Bruno Pignatiello:  1966 is a biographical song talking about a kid who was four years old in the beginning of the seventies, so I wanted to provide the portrait of a child who is learning to write and speak correctly but at the same time I wanted to represent the child with his falls and his mistakes. That’s the reason why I used this poetic license….

  1. If you had the opportunity to change one thing about how the music business works right now, what would that be?

Bruno Pignatiello: Tough question Rick! Anyway, I would give more attention to music less to the image!

  1. Do you consider Internet and all the social media as fundamental in building a career in music today, and what is your personal relationship with the new technology at hand?

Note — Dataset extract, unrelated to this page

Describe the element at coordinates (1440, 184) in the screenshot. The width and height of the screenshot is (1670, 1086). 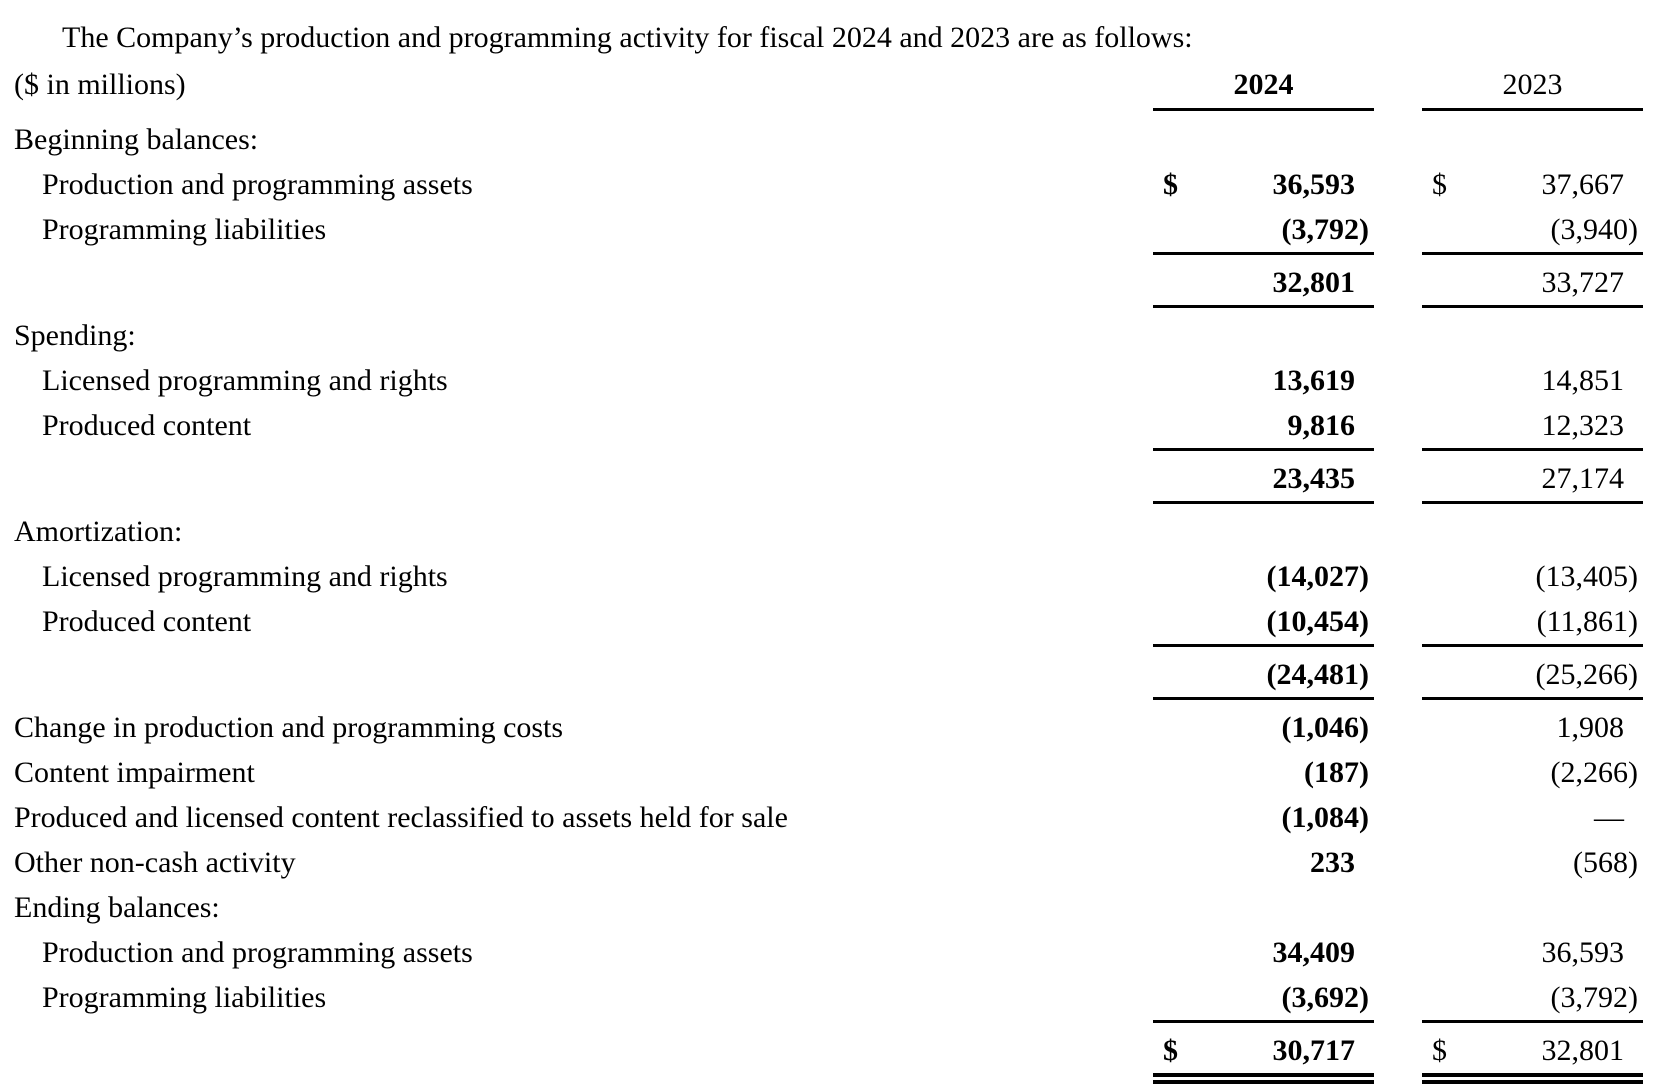
I see `dollar-sign-2023: $` at that location.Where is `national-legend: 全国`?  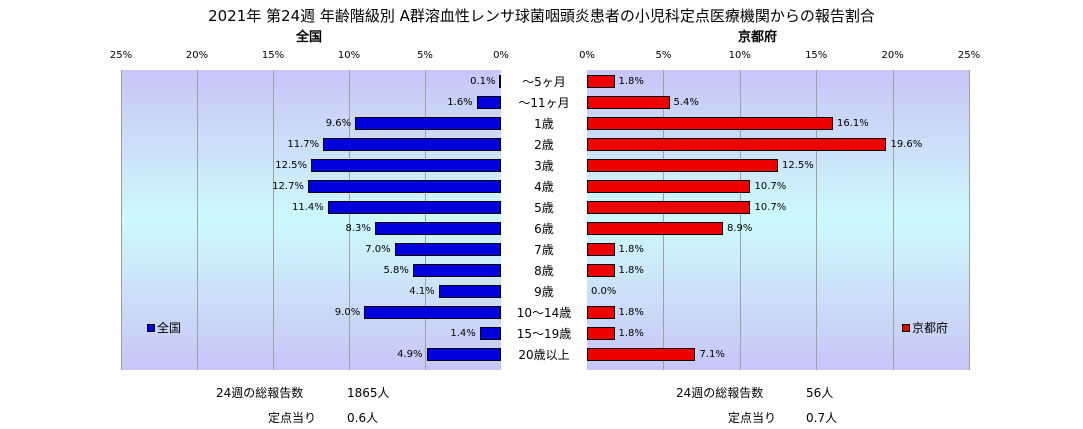
national-legend: 全国 is located at coordinates (164, 328).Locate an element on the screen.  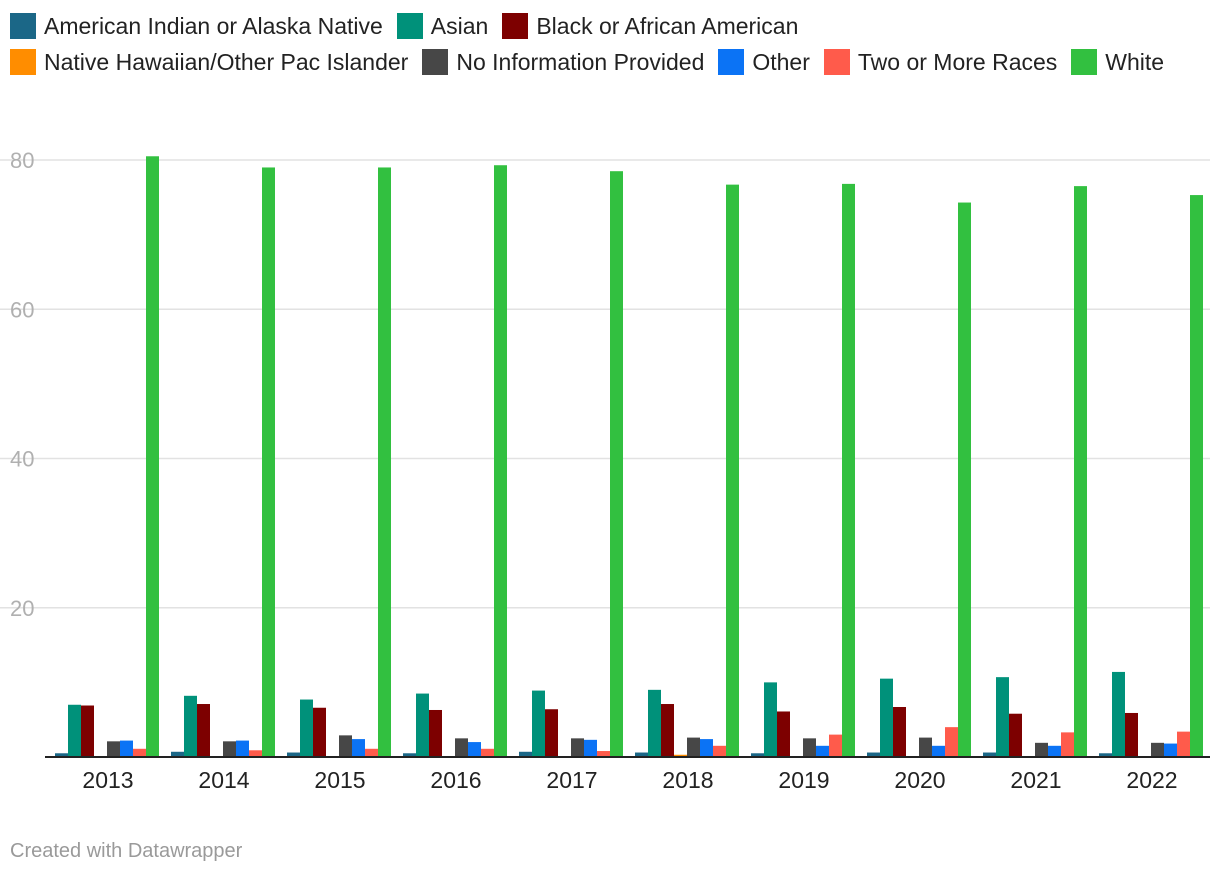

Bruno Pignatiello: Yes, Internet is fundamental nowadays….think about all the current music sung in Spanish or Portuguese that reaches a big success: would it have been possible before the internet revolution? On the other hand I’m always a little suspicious of overexposure to social media because they take time out of real life and can lead to the brink (and sometimes over the brink as well!) of loneliness and frustration.

  1. What would you consider a successful, proud or high point in your life or career so far?

Bruno Pignatiello:  I am a person centered and grateful to life for what I received: I turn the discomfort into talent.

  1. What, on the other hand, has been the most difficult thing you’ve had to endure in your life or music career so far?

Bruno Pignatiello: The loss of my parents, no question about it… but “I have respect for my laugh but much more for my tears” says the Brazilian artist Caetano Veloso I am aware that inside of me there is a light that guides me!

  1. Tell us something about the workings your latest release, and what your expectations are from this body of work?

Bruno Pignatiello: My latest release is BRASILUSOFONIA which is the second volume of my TRILOGY, a tribute to my Brazilian and Portuguese soul. In this work are reported the same feelings and emotions I sing in the English and in the Italian volumes so you will find the joy, sadness, loneliness, irony, tears and laughs….

In this work I collaborated with Marisa and with some talented Brazilian musicians and singers such as Vivi Goeldi, Wagner Silva and Bruna Martini. My expectations may be high because we started the experiment to make BRASILUSONIA available initially -and exclusively – on my website WWW.SENTOLAVITA.COM where you can also support the project.

  1. What’s the next most important event planned on the Bruno Pignatiello agenda for 2018?

Bruno Pignatiello: The publication of the third and last volume of my Trilogy dedicated to my Italian soul.